İnsanın din ve mitoloji ile ilişkisi sadece hayatına anlam kazandırmakla sınırlı kalmaz, aynı zamanda onunla tarihsel ve siyasal bir bağ da kurar. Bir başka deyişle, onu politik her eylemin merkezine yerleştirir. Dolayısıyla iktidar ve iktidar mekanizmaları, otorite ve devlet gibi siyasal alanlarda din ve mitoloji ile etkileşim “teoloji-politik” gibi sosyolojik bir gerçekliği doğrudan ortaya çıkarır. Haliyle insanın siyasi tarihin her evresinde din ve mitolojilerle inşa edilmiş bir “teoloji-politik” süreç ile yakından ilgilendiği söylenebilir. Bu açıdan teoloji-politik sadece iktidar ve iktidara özgü araçlar kullanmaz, aynı şekilde kutsal metinler, inanç, itaat ve Tanrı gibi kavramları merkeze alarak insana toplumsal konulara ilişkin olgu ve olaylardan müteşekkil bir düzine bilgi de sunar. Bu nedenle insanın siyasal ve sosyolojik bir ilişki olarak teolojiyi anlama, onunla politik olanı biçimlendirme veya onunla iktidar ve toplumu ele geçirerek mutlak hükmetme arzusu insanlık tarihinin her evresinde görülebilir.

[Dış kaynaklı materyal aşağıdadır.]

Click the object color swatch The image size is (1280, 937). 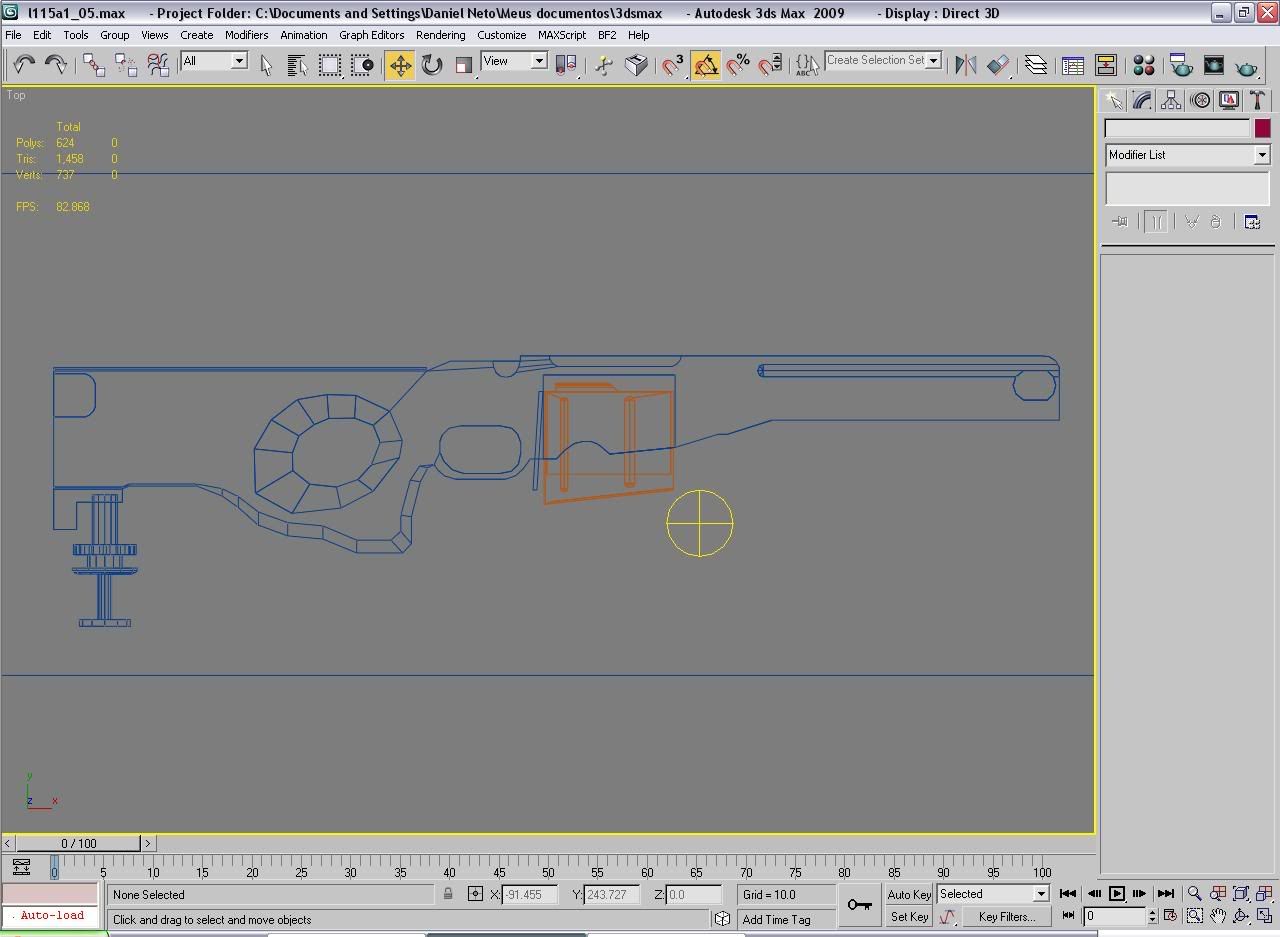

Birçok toplumda “politik-teoloji” devlet ve devlete özgü kurumları şekillendiren, onlara egemenliğe dair meşruiyet kazandıran bir araç olarak öne çıkar. Bu araç, devlet veya iktidarın siyasi ve hukuki gücün kullanılmasını meşrulaştırır ve ona kutsallık ve dokunulmazlık kimliği kazandırır.

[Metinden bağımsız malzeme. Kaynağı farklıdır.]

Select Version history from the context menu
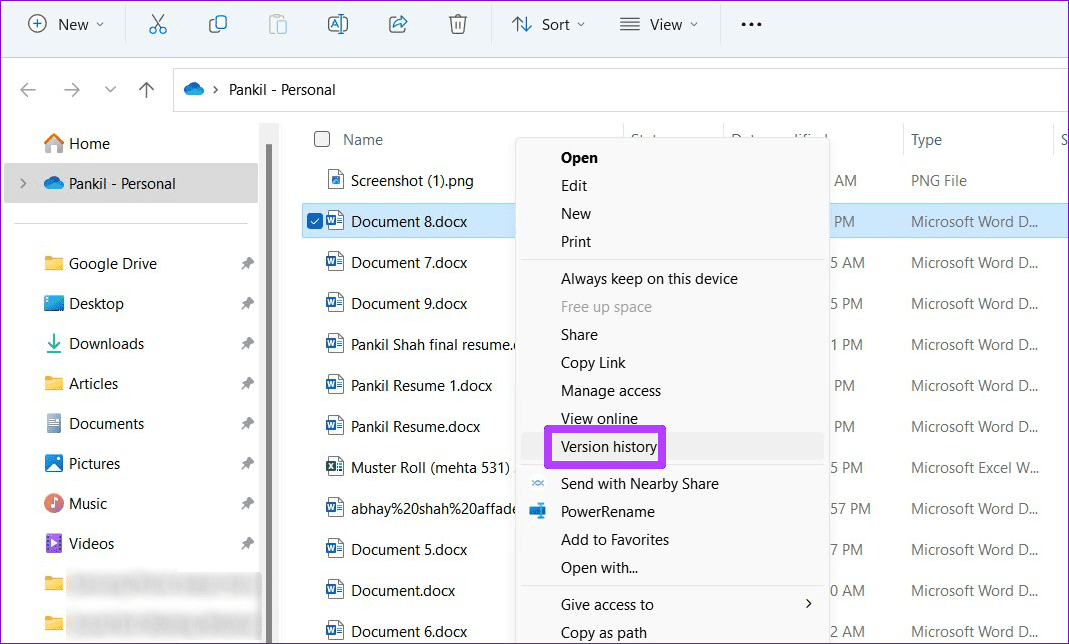 pos(605,447)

Farklı dönemsel etkileşimler olsa da “politik-teoloji” Antik Yunan’dan Roma’ya,  Ortaçağ’dan İslam dünyasına ve modern döneme kadar her alanda etkisini göstermiştir. Buna din-devlet, din ve siyaset ilişkisinin ortadan kaldırıldığı iddia edilen ve sekülerizm çağı diye tanımlanan aydınlanma düşüncesi de eklenebilir.

Bir başka deyişle, “politik-teoloji”nin zaman ve mekâna ilişkin gücü ve etkisi farklılaşsa da ulus devletten politik ideolojilere, modern demokratik hukuk devletinden monarşiye,  tekçi totaliter rejimlerden merkeziyetçi devletlere kadar her dönemde bir şekilde izlerini görmek mümkündür.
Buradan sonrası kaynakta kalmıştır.